Richard Heidrich

Richard Heidrich

Richard Heidrich
Richard Heidrich
Born (1896-07-27)27 July 1896
Lawalde, Kingdom of Saxony, German Empire
Died 22 December 1947(1947-12-22) (aged 51)
Hamburg, Germany
Allegiance  German Empire (to 1918)
 Weimar Republic (to 1933)
 Nazi Germany
Service/branch  Luftwaffe
Years of service 1914–45
Rank General der Fallschirmtruppe
Commands held 7. Flieger-Division
1st Fallschirmjäger-Division

World War I
World War II

Awards Knight's Cross of the Iron Cross with Oak Leaves and Swords

Richard Heidrich (27 July 1896 – 22 December 1947) -not to be confused with the SS General and war criminal, Reinhard Heydrich-, was a highly decorated German Fallschirmjäger and general during World War II. He was also a recipient of the Knight's Cross of the Iron Cross with Oak Leaves and Swords (German: Ritterkreuz des Eisernen Kreuzes mit Eichenlaub und Schwertern). The Knight's Cross of the Iron Cross and its higher grade Oak Leaves and Swords was awarded to recognise extreme battlefield bravery or successful military leadership.


  • Military career 1
  • Awards 2
    • Wehrmachtbericht references 2.1
  • References 3
    • Citations 3.1
    • Bibliography 3.2
  • External links 4

Military career

Richard Heidrich volunteered for military service in World War I. He became an officer and won the Iron Cross 1st Class (Eisernes Kreuz 1. Klasse). After the war he was accepted by the Reichswehr, where he served in a number of posts in the infantry.
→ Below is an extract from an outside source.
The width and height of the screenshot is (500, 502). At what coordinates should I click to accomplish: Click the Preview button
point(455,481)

In 1938 Heidrich commanded the parachute battalion which he had formed as a Major in the infantry. Heidrich and his unit were transferred into the Luftwaffe on 1 January 1939. The Fallschirmjäger, while still in an early stage of formation, were thus augmented by a 2nd Battalion for the 1st Parachute Regiment. Heidrich was transferred to the staff of the 7th Air Division, but then left the Luftwaffe to lead the 514th Infantry Regiment in the Battle of France.
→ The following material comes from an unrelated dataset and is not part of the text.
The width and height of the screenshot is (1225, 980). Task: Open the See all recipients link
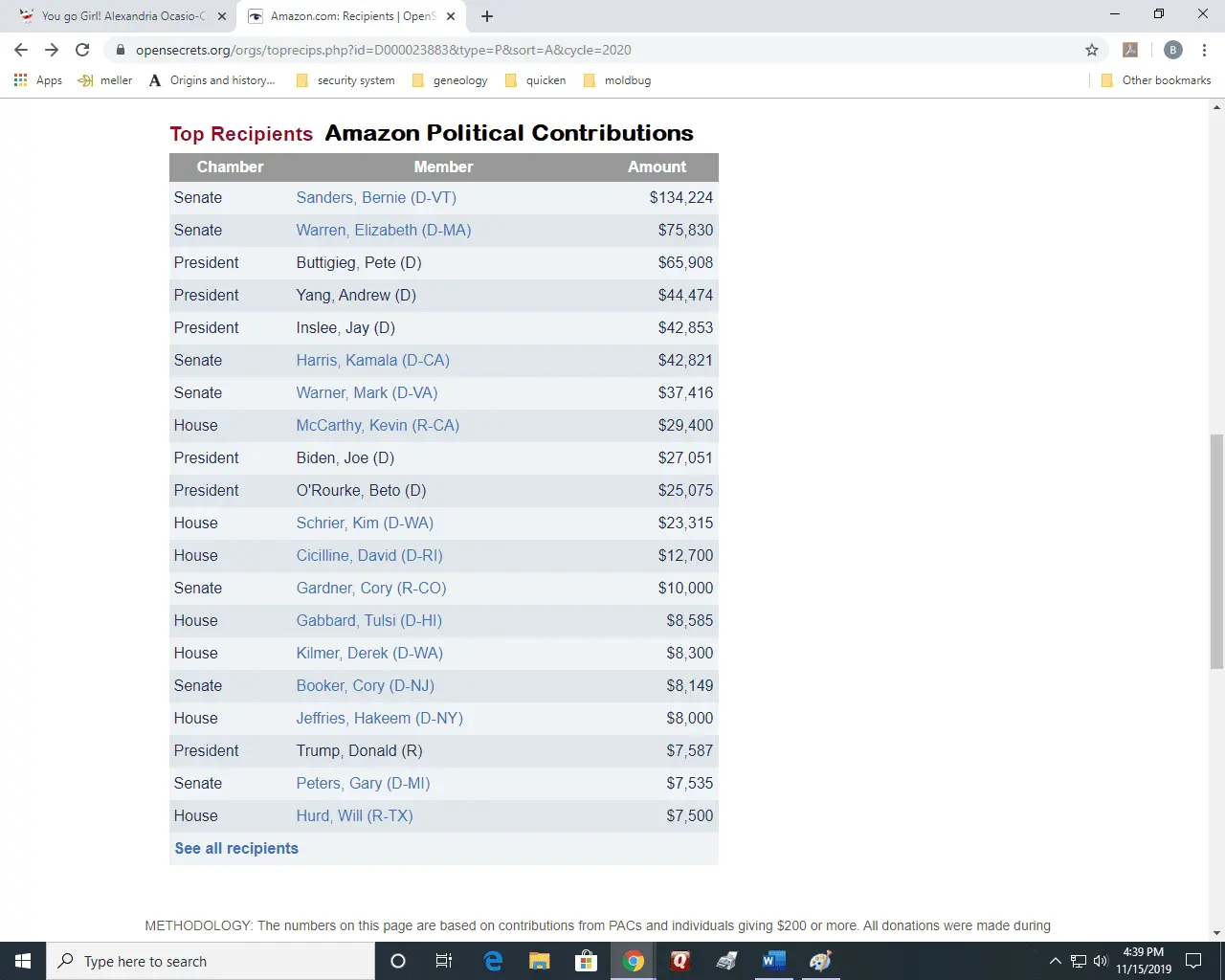click(236, 848)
In June 1940 General Kurt Student was able to persuade Heidrich to transfer back to the Luftwaffe. He then formed the 3rd Parachute Regiment which he led with great success in the Battle of Crete.

In November 1942 Heidrich commanded the 1st Parachute Division, which was deployed on the Eastern Front. Starting 12 July 1943, the 1st Parachute Division was deployed to Sicily to counter the Allied invasion of the island. The division was directly involved in fighting around the Primosole Bridge.

The 1st Parachute Divisions toughest fighting came after the Allied landings on the Italian mainland, particularly in the three battles of Monte Cassino. Elements of the division under Heidrich's command also participated in the fighting at Anzio-Nettuno. As commanding general of the I Parachute Corps, Heidrich oversaw the corps’ withdrawal up the entire length of Italy.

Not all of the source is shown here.